Whereas the Chinese government has responded to what it interprets as threats to Chinese identity by strengthening patriotic education, the Japanese government has reacted differently to similar threats. Even though measures have been taken to make Japanese education more patriotic, for example through the revision of the Fundamental Law of Education (FLE) in 2006, these efforts have not been explicitly linked to the kinds of threat construction discussed here. Instead, the main thrust has been to try to persuade the Chinese authorities to alter exhibitions. MOFA has requested not only that the Chinese government make efforts to remove exhibits but also that it make sure that material in the form of friendship corners emphasising the positive aspects of bilateral relations is added to exhibitions. The threat to Japanese ontological security is understood both as a direct threat to the identities of the Japanese who visit these exhibitions and as an indirect threat because the Chinese and others who are exposed to the exhibitions are likely to become anti-Japanese. Anti-Japanese Chinese threaten not only Japanese material interests – for example, when Japanese businesses are attacked during demonstrations against Japan – but also Japanese ontological security, because they are likely to voice opposition to understandings of the past based on a certain view of Japanese identity.

The Japanese efforts seem to have had some success, as several Chinese museums, for example the Nanjing Massacre Memorial, the 9.18 History Museum in Shenyang, the Ranzhuang Site of Tunnel Warfare and the Pingdingshan Massacre Museum, contain sections that mention Sino-Japanese friendship. At the same time, there are many museums that do not contain such sections.Footnote8 As we have seen here, the difference can to a large extent be attributed to whether or not MOFA has made a particular exhibition into a diplomatic issue.

Conclusion

This article has argued that, while the focus of study has often been on perpetrator states (e.g. Japan), representations of the past in victimised states (e.g. China) also play an important role in bilateral relations. Chinese representations matter in several ways – attempts have been made by the CCP to use memory for ontological security purposes. Furthermore, political actors in Japan have politicised Chinese memory and made partly successful attempts to influence the content of museum exhibitions in China.

Political actors may, as has been the case in both China and Japan, depict the cultural products or memory narratives of other states as a direct threat to the ontological security of citizens of their own state. In addition, Japanese actors have politicised Chinese exhibitions of the past as a threat to the identities of Chinese and foreigners because of a fear that those exposed to such representations may become anti-Japanese. According to this argument, if Chinese and other foreigners become anti-Japanese this may, in an indirect way, threaten both Japanese material interests and the Japanese identity envisioned by these Japanese actors. In other words, it is ultimately a matter of ontological security.
# # # #
> Given problem A
Will you reproduce the passage on Chinese and Japanese memory politics word for word, starting at "This article has" and ending at "exhibitions in China."?
> Given problem B
Can you condense the paragraph of the passage on Chinese and Japanese memory politics that begins "Political actors may, as has been the case" into a short list of its main points?
Answer using only the passage on Chinese and Japanese memory politics.

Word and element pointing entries
# # # #
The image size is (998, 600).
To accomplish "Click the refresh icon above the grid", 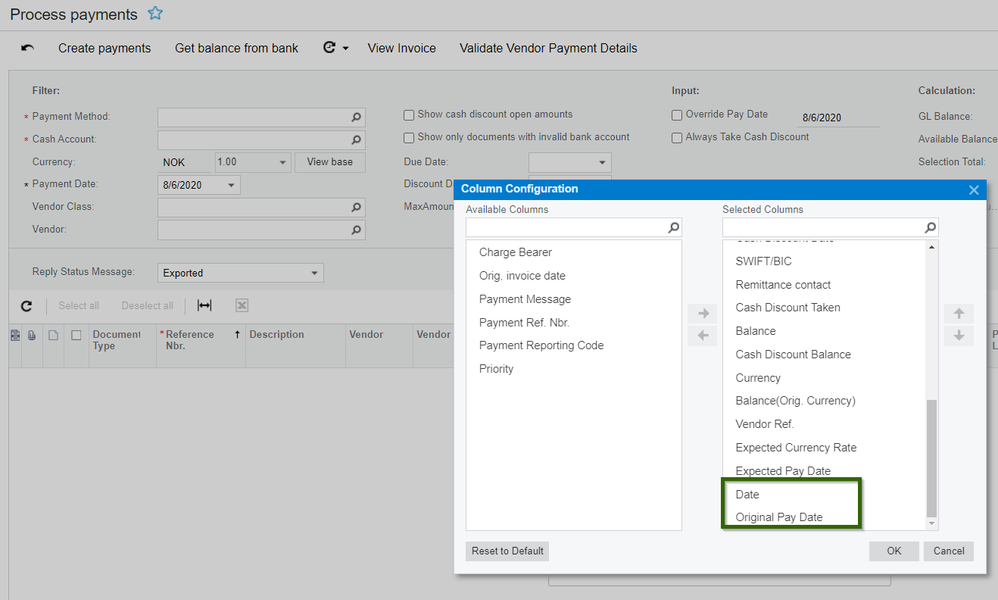I will [x=27, y=305].
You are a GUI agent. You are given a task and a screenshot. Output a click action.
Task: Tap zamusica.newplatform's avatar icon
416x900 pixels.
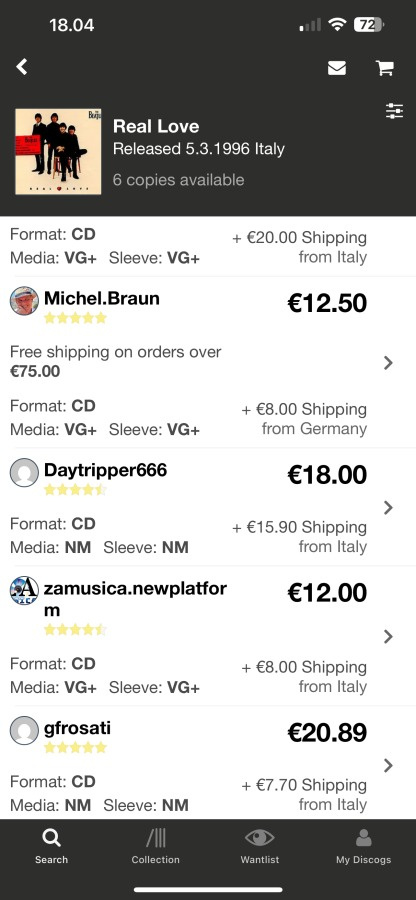point(25,591)
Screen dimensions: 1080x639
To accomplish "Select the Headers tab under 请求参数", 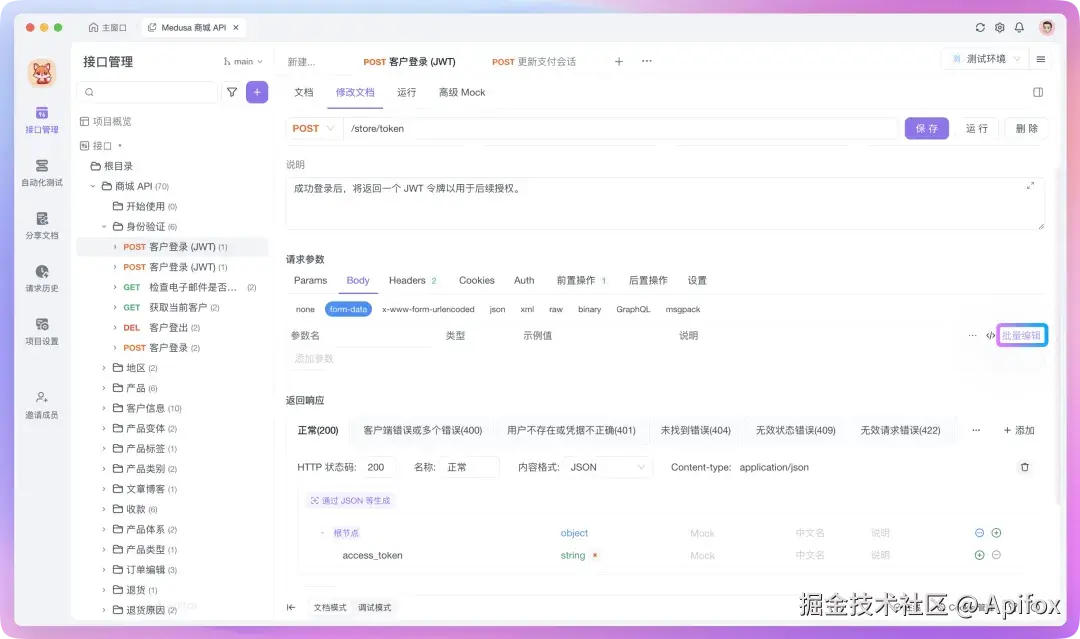I will 405,281.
# # # #
> Written solution A
This article has argued that, while the focus of study has often been on perpetrator states (e.g. Japan), representations of the past in victimised states (e.g. China) also play an important role in bilateral relations. Chinese representations matter in several ways – attempts have been made by the CCP to use memory for ontological security purposes. Furthermore, political actors in Japan have politicised Chinese memory and made partly successful attempts to influence the content of museum exhibitions in China.

> Written solution B
- Political actors, as in both China and Japan, may present other states' cultural products or memory narratives as a direct threat to the ontological security of their own citizens.
- Japanese actors have also framed Chinese exhibitions of the past as a threat to the identities of Chinese and foreigners, fearing that viewers may become anti-Japanese.
- By this argument, anti-Japanese Chinese and foreigners could indirectly threaten both Japanese material interests and the Japanese identity these actors envision.
- The matter is therefore ultimately one of ontological security.